The terrorist threat must be seen in proper perspective. Terrorism is not
new. It was an important factor in nineteenth-century Russia, and it had a
great influence on the character of the czarist regime, enhancing the
importance of secret police and justifying authoritarianism. More recently
several European countries-Italy, Germany, Great Britain-had to contend with
terrorist gangs, and it took those countries a decade or more to root them
out. But those countries did not live under the spell of terrorism during
all that time. Granted, using hijacked planes for suicide attacks is
something new, and so is the prospect of terrorists with weapons of mass
destruction. To come to terms with these threats will take some adjustment;
but the threats cannot be allowed to dominate our existence. Exaggerating
them will only make them worse. The most powerful country on earth cannot
afford to be consumed by fear. To make the war on terrorism the centerpiece
of our national strategy is an abdication of our responsibility as the
leading nation in the world. Moreover, by allowing terrorism to become our
principal preoccupation, we are playing into the terrorists' hands. They are
setting our priorities.

 recent Council on Foreign Relations publication sketches out three
alternative national-security strategies. The first calls for the pursuit of
American supremacy through the Bush doctrine of pre-emptive military action.
It is advocated by neoconservatives. The second seeks the continuation of
our earlier policy of deterrence and containment. It is advocated by Colin
Powell and other moderates, who may be associated with either political
party. The third would have the United States lead a cooperative effort to
improve the world by engaging in preventive actions of a constructive
character. It is not advocated by any group of significance, although
President Bush pays lip service to it. That is the policy I stand for.

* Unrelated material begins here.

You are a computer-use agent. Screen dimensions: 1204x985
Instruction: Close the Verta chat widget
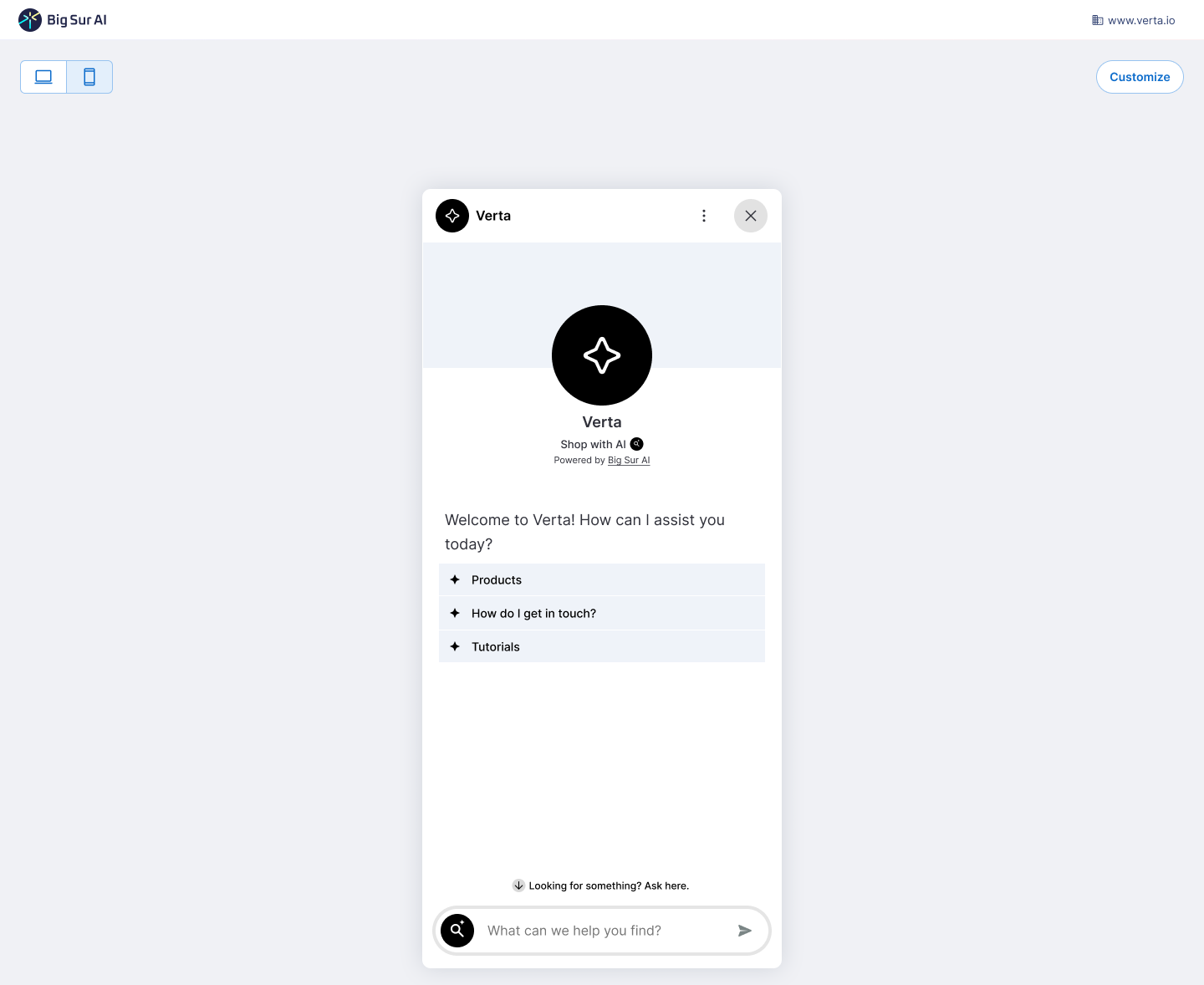click(x=751, y=216)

The evidence shows the first option to be extremely dangerous, and I believe
that the second is no longer practical. The Bush Administration has done too
much damage to our standing in the world to permit a return to the status
quo. Moreover, the policies pursued before September 11 were clearly
inadequate for dealing with the problems of globalization. Those problems
require collective action. The United States is uniquely positioned to lead
the effort. We cannot just do anything we want, as the Iraqi situation
demonstrates, but nothing much can be done in the way of international
cooperation without the leadership-or at least the participation-of the
United States.

Globalization has rendered the world increasingly interdependent, but
international politics is still based on the sovereignty of states. What
goes on within individual states can be of vital interest to the rest of the
world, but the principle of sovereignty militates against interfering in
their internal affairs. How to deal with failed states and oppressive,
corrupt, and inept regimes? How to get rid of the likes of Saddam? There are
too many such regimes to wage war against every one. This is the great
unresolved problem confronting us today.

I propose replacing the Bush doctrine of pre-emptive military action with
preventive action of a constructive and affirmative nature. Increased
foreign aid or better and fairer trade rules, for example, would not violate
the sovereignty of the recipients. Military action should remain a last
resort. The United States is currently preoccupied with issues of security,
and rightly so. But the framework within which to think about security is
collective security. Neither nuclear proliferation nor international
terrorism can be successfully addressed without international cooperation.
The world is looking to us for leadership. We have provided it in the past;
the main reason why anti-American feelings are so strong in the world today
is that we are not providing it in the present.